In recent hours small windows have been opened to possible solutions: President Puigdemont’s offer of independence declaration suspended pending dialogue, which leaves him in a difficult position with his partners; the acceptance by President Rajoy of opening the debate of a reform of the Constitution, to which they were radically denied until this moment, delaying the taking of drastic measures against the Catalan self-government that its hardest bases demand. It seems that something has moved towards sanity and hope that they are more than imposed positions to cause the other to be burdened with the fault of the disaster that we are faced with if not. The great media repercussion of everything does not facilitate the serene dialogue that is now needed and puts great pressure on the political actors.
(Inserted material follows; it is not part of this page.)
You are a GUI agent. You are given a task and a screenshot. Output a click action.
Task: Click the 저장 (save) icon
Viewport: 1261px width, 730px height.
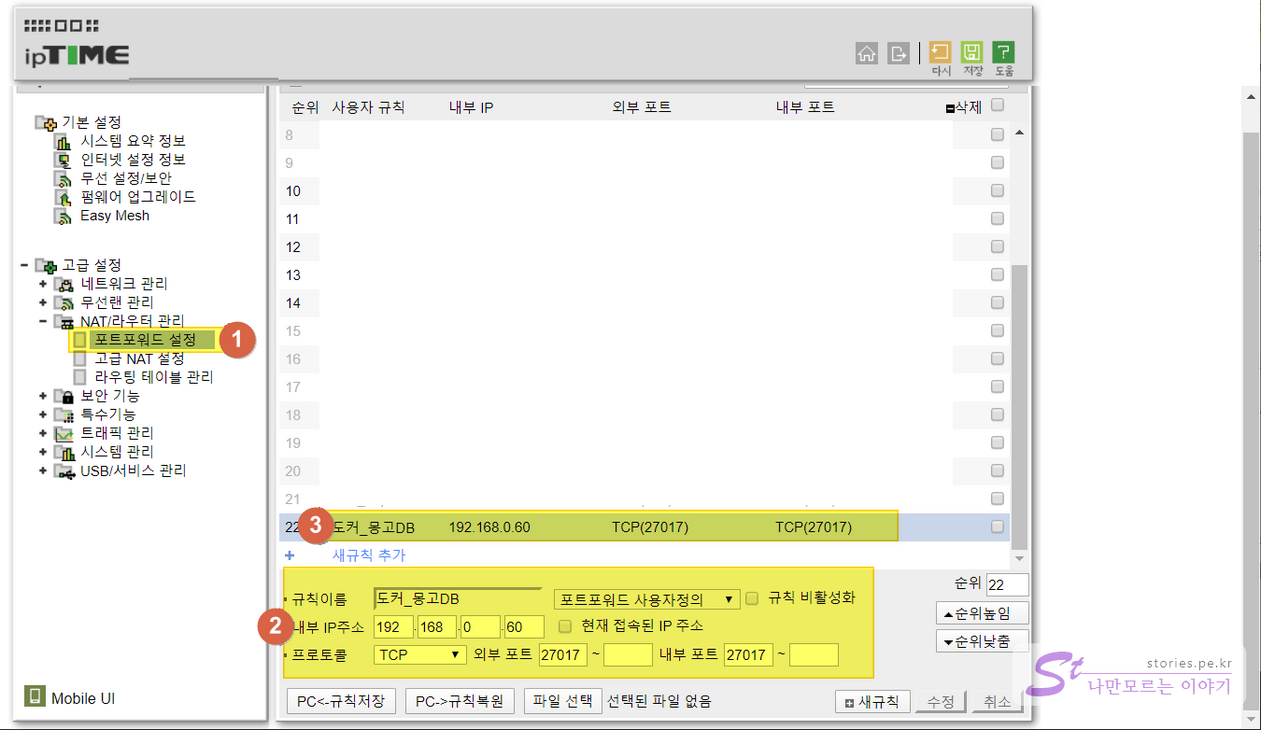click(972, 52)

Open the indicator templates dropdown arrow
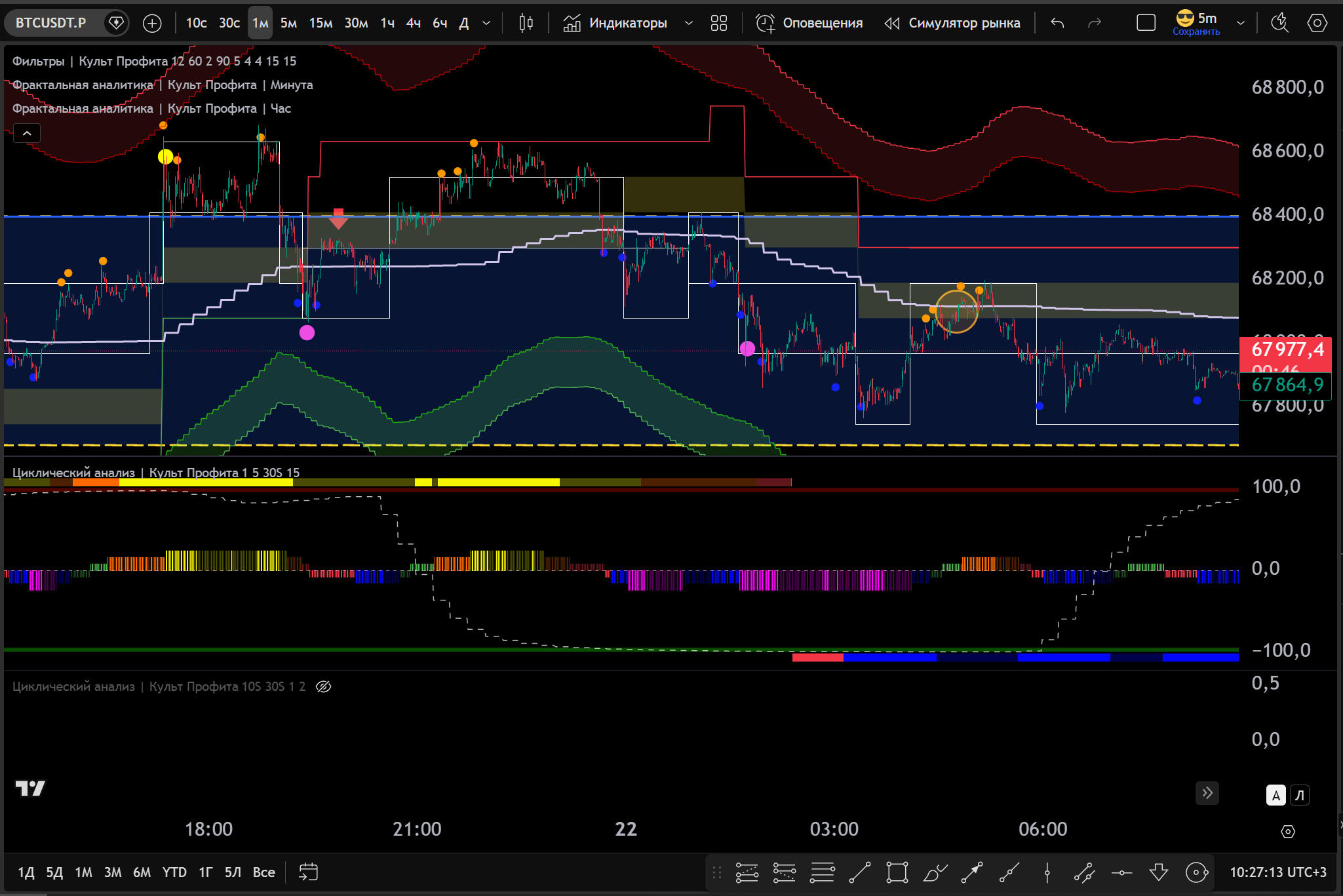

There are enormous obstacles to be removed and bases to be reestablished: respect for the political institutions of Catalonia, half of whose Parliament is being denied by the independence majority; the acceptance to discuss without preconditions by any of the parties, in the debate on the reform of the Constitution; the neutrality of institutions that have recently been distorted from their role of arbitration and have been used on the one hand; a greater impartiality and informative rigor that puts in its place what happens, without distorting the facts in favour of any side beyond what the events themselves show.
For this delicate process to be undertaken, we should begin not only to try not to warm up the environment but to acknowledge the mistakes made by all, alleviating the traumas that have arisen: there is too much emotion and too many feelings hurt by both parties and torpedoes, irregularities and illegalities have been committed, also on both sides. Something we have heard these days: the apology of the delegate of the Central Government for the police excesses, the recognition by the spokesman of Esquerra Republicana de Catalunya in the Cortes de Madrid that in the Parlament of Barcelona the legislation and the parliamentary rules had been broken…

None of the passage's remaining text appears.